Task to complete:
Copy the listing below verbatim, from the line with "click on photo-woman-glasses." through the end of the listing.

■ ■ ■

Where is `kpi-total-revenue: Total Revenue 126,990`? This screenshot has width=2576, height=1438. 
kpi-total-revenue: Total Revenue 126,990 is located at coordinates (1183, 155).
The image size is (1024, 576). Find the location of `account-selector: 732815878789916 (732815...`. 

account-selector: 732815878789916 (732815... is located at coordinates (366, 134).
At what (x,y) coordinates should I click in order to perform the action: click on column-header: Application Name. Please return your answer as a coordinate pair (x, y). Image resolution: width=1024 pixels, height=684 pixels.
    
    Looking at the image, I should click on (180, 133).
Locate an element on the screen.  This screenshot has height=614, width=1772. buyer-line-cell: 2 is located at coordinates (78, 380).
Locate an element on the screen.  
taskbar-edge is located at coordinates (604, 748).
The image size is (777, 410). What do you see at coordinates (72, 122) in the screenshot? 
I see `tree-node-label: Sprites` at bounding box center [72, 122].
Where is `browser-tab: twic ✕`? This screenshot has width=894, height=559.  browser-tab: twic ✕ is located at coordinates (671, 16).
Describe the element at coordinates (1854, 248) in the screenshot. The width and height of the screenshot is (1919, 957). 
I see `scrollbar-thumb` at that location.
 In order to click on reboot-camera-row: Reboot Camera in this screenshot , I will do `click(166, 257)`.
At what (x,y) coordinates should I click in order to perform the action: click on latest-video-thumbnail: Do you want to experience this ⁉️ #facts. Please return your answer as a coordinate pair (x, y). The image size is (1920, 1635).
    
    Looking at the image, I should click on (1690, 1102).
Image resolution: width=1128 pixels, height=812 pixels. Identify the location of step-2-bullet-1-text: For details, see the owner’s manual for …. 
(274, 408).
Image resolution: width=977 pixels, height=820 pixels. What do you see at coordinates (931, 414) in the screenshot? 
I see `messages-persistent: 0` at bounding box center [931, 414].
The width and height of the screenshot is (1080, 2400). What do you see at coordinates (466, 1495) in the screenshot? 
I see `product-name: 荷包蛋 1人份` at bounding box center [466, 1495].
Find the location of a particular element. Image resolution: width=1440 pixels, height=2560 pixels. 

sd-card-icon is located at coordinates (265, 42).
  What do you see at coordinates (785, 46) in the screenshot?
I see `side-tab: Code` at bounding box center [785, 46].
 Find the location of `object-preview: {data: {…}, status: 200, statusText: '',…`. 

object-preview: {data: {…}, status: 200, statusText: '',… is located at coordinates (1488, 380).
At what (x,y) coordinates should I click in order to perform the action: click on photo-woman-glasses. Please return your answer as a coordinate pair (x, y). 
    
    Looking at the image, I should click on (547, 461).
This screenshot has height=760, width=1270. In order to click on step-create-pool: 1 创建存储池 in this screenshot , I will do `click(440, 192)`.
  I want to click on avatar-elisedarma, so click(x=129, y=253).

■ ■ ■

Output:
At what (x,y) coordinates should I click in order to perform the action: click on photo-woman-glasses. Please return your answer as a coordinate pair (x, y). 
    
    Looking at the image, I should click on (547, 461).
This screenshot has height=760, width=1270. In order to click on step-create-pool: 1 创建存储池 in this screenshot , I will do `click(440, 192)`.
  I want to click on avatar-elisedarma, so click(x=129, y=253).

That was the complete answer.